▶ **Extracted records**
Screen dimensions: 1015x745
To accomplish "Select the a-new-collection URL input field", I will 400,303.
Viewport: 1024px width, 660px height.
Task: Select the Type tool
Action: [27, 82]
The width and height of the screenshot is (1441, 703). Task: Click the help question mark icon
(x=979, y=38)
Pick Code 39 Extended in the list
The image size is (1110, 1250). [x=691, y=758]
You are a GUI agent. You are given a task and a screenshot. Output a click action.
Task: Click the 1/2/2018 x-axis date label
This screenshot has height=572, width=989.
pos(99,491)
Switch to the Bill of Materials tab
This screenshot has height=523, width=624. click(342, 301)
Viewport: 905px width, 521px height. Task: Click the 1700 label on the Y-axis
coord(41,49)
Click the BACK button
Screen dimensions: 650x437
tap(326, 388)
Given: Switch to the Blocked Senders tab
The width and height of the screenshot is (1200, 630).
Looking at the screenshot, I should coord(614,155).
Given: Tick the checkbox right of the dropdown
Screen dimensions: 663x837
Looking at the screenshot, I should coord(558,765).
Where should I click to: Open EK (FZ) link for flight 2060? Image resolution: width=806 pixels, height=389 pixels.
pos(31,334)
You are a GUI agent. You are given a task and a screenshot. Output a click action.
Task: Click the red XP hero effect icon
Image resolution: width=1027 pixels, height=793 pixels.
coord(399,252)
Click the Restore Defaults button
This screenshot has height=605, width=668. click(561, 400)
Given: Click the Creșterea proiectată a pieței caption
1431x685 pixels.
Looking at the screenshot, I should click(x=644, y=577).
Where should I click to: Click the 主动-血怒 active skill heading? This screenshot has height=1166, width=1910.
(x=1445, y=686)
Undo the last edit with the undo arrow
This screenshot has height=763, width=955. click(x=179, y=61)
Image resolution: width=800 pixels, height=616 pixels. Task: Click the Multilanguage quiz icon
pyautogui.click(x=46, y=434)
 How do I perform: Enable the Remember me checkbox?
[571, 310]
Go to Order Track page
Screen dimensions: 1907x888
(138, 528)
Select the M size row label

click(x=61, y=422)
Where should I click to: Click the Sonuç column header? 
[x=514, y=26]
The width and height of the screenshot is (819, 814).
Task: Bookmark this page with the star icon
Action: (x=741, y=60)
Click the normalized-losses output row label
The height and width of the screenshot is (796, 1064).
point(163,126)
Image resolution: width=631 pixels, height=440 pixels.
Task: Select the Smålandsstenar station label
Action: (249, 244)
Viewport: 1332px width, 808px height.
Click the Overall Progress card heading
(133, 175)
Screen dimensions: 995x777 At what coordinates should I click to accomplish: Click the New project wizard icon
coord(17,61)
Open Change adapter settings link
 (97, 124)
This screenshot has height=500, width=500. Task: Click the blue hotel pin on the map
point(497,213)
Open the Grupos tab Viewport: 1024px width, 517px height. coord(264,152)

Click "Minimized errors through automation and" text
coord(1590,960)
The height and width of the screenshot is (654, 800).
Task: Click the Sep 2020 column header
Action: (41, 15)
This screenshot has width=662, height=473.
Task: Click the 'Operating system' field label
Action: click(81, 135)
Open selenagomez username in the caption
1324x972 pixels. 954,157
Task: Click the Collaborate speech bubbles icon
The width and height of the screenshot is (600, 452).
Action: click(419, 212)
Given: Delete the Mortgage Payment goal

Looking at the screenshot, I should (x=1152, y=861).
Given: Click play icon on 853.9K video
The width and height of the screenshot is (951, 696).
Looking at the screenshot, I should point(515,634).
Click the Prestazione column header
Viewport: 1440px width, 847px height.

▶ **YOUR GOAL**
Write out the records in full, exactly as they appear above.

▶ **YOUR SOLUTION**
Screen dimensions: 1015x745
To accomplish "Select the a-new-collection URL input field", I will 400,303.
Viewport: 1024px width, 660px height.
Task: Select the Type tool
Action: [27, 82]
The width and height of the screenshot is (1441, 703). Task: Click the help question mark icon
(x=979, y=38)
Pick Code 39 Extended in the list
The image size is (1110, 1250). [x=691, y=758]
You are a GUI agent. You are given a task and a screenshot. Output a click action.
Task: Click the 1/2/2018 x-axis date label
This screenshot has height=572, width=989.
pos(99,491)
Switch to the Bill of Materials tab
This screenshot has height=523, width=624. click(342, 301)
Viewport: 905px width, 521px height. Task: Click the 1700 label on the Y-axis
coord(41,49)
Click the BACK button
Screen dimensions: 650x437
tap(326, 388)
Given: Switch to the Blocked Senders tab
The width and height of the screenshot is (1200, 630).
Looking at the screenshot, I should coord(614,155).
Given: Tick the checkbox right of the dropdown
Screen dimensions: 663x837
Looking at the screenshot, I should coord(558,765).
Where should I click to: Open EK (FZ) link for flight 2060? Image resolution: width=806 pixels, height=389 pixels.
pos(31,334)
You are a GUI agent. You are given a task and a screenshot. Output a click action.
Task: Click the red XP hero effect icon
Image resolution: width=1027 pixels, height=793 pixels.
coord(399,252)
Click the Restore Defaults button
This screenshot has height=605, width=668. click(561, 400)
Given: Click the Creșterea proiectată a pieței caption
1431x685 pixels.
Looking at the screenshot, I should click(x=644, y=577).
Where should I click to: Click the 主动-血怒 active skill heading? This screenshot has height=1166, width=1910.
(x=1445, y=686)
Undo the last edit with the undo arrow
This screenshot has height=763, width=955. click(x=179, y=61)
Image resolution: width=800 pixels, height=616 pixels. Task: Click the Multilanguage quiz icon
pyautogui.click(x=46, y=434)
 How do I perform: Enable the Remember me checkbox?
[571, 310]
Go to Order Track page
Screen dimensions: 1907x888
(138, 528)
Select the M size row label

click(x=61, y=422)
Where should I click to: Click the Sonuç column header? 
[x=514, y=26]
The width and height of the screenshot is (819, 814).
Task: Bookmark this page with the star icon
Action: (x=741, y=60)
Click the normalized-losses output row label
The height and width of the screenshot is (796, 1064).
point(163,126)
Image resolution: width=631 pixels, height=440 pixels.
Task: Select the Smålandsstenar station label
Action: (249, 244)
Viewport: 1332px width, 808px height.
Click the Overall Progress card heading
(133, 175)
Screen dimensions: 995x777 At what coordinates should I click to accomplish: Click the New project wizard icon
coord(17,61)
Open Change adapter settings link
 (97, 124)
This screenshot has height=500, width=500. Task: Click the blue hotel pin on the map
point(497,213)
Open the Grupos tab Viewport: 1024px width, 517px height. coord(264,152)

Click "Minimized errors through automation and" text
coord(1590,960)
The height and width of the screenshot is (654, 800).
Task: Click the Sep 2020 column header
Action: (41, 15)
This screenshot has width=662, height=473.
Task: Click the 'Operating system' field label
Action: click(81, 135)
Open selenagomez username in the caption
1324x972 pixels. 954,157
Task: Click the Collaborate speech bubbles icon
The width and height of the screenshot is (600, 452).
Action: click(419, 212)
Given: Delete the Mortgage Payment goal

Looking at the screenshot, I should (x=1152, y=861).
Given: Click play icon on 853.9K video
The width and height of the screenshot is (951, 696).
Looking at the screenshot, I should point(515,634).
Click the Prestazione column header
Viewport: 1440px width, 847px height.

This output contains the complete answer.